- Document excerpt:
○ ○ ○ ○
In your opinion, what's the main bottleneck wrt to resources?



Eh the problem with resources is not using systems that are a closed loop for the whole cycle. e.g. Currently most vert farms or greenhouses buy in all their seed and nutrient and alot of the time grow medium too. Its wasteful just in the nature of it, you can't recycle those parts, your not producing them so you drain them from somewhere else. What I would love to see is hybrid broad acre/high density greenhouse farms.

I'm leaning towards productions suited for my region for this example, it would require tailoring to each regions climates/capacities if you were to do this everywhere. On the broad acre you essentially would do native grasses/root vegetables/shrub crops and runs of more traditional mono crops in dispersed amongst heavily Wooded paddocks. like 30-40% tree cover,30-40% perennial natives, 20-30% rotated mono-crop runs. You need to not stress the land too much where I am, and work with the droughts that come through (Australia). The whole goal of the broad acre is to produce a little food buffer but mostly material for nutrient creation.

So maybe you harvest/cut your native grasses a few times a year, bail it, inoculate it with fungi to eat it and convert it to a higher nutrient product for fertilizer if your running soil greenhouses. Or you could use mulched grasses to run a snail farm, that in turn feeds a aquaculture setup which you can strip the fish shit out of for nutes to supply your high density vert farm. Having the broad acre allows you to do other things too like maintain bee hives which can be brought into the greenhouse for pollinating.

Huge amounts of resources/capital required to set closed loops like this up...but on the plus side...once their setup, if you do things right like use high grade materials(e.g stainless for all your greenhouse piping/water setup) it can last for near infinite time with correct maintenance. Just good luck getting a investor who gets profit @ 10-20 year mark rather than 6-12 months. Market doesn't seem to like long games these days even if it is whats probably best for environment/long term sustainable high density farming.

Oh and also we need a robot that can pick fruit/veg and do maintenance that requires dexterity (think unscrewing a nozzle or pipe fitting). Bad. Labor is a killer for broad acre tree crops and stuff that requires a bit of dexterity for harvest (see Australia's current farm labor shortage).
○ ○ ○ ○
- Entries provided:
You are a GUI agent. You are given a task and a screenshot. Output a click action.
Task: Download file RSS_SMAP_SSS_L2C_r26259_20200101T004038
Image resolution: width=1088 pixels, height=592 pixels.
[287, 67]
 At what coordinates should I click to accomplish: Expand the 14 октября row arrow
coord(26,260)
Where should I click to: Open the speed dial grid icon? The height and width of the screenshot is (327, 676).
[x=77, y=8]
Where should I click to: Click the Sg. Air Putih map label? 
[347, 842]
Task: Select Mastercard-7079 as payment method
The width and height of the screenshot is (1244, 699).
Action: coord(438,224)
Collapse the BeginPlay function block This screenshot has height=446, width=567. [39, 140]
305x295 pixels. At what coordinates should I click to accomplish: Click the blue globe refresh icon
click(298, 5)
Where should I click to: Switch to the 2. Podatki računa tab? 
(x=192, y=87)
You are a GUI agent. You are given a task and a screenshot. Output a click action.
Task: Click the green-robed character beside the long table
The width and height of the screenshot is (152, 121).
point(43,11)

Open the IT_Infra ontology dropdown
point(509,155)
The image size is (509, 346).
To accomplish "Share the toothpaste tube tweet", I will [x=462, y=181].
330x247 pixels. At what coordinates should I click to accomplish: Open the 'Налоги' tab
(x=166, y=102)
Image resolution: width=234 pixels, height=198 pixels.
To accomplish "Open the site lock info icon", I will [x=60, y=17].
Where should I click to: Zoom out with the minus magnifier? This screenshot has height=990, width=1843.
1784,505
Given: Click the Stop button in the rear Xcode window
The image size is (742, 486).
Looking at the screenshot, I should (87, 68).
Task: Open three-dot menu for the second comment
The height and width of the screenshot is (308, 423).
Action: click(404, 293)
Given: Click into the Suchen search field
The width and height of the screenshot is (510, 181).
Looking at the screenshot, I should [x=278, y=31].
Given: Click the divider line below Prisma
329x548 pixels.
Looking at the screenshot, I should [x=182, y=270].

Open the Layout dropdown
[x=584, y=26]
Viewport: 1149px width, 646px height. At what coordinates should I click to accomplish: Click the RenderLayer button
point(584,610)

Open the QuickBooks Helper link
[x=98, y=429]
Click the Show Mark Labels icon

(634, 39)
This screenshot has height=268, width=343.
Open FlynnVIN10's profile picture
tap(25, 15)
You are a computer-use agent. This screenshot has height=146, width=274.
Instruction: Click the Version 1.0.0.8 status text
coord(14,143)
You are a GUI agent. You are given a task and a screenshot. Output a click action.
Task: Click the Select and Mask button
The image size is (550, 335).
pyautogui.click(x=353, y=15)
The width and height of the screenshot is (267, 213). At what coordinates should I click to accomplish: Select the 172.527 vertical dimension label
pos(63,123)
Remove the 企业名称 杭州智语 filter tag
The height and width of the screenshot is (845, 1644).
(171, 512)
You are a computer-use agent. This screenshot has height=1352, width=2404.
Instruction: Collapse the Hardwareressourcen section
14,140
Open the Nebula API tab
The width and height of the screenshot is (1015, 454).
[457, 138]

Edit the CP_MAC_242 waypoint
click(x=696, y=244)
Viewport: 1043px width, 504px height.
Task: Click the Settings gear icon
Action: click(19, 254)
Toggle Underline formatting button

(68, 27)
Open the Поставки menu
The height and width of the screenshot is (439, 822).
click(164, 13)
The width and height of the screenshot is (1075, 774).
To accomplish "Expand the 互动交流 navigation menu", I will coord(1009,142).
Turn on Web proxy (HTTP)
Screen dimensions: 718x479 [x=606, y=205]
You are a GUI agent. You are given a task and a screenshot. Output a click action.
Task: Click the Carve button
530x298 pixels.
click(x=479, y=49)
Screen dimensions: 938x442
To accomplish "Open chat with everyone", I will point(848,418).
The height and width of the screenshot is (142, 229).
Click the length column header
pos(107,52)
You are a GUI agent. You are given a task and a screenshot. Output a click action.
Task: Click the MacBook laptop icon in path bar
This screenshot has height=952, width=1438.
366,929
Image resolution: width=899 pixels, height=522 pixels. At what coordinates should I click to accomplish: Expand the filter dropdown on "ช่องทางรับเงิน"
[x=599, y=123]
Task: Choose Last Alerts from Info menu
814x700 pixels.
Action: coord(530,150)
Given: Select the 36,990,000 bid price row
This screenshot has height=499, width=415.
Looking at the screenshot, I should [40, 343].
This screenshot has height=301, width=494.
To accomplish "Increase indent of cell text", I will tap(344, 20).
○ ○ ○ ○
- Task details: Print the passage of the closed-loop farming text above that runs from "Huge amounts of" up to and including "farm labor shortage).".

- Response:
Huge amounts of resources/capital required to set closed loops like this up...but on the plus side...once their setup, if you do things right like use high grade materials(e.g stainless for all your greenhouse piping/water setup) it can last for near infinite time with correct maintenance. Just good luck getting a investor who gets profit @ 10-20 year mark rather than 6-12 months. Market doesn't seem to like long games these days even if it is whats probably best for environment/long term sustainable high density farming.

Oh and also we need a robot that can pick fruit/veg and do maintenance that requires dexterity (think unscrewing a nozzle or pipe fitting). Bad. Labor is a killer for broad acre tree crops and stuff that requires a bit of dexterity for harvest (see Australia's current farm labor shortage).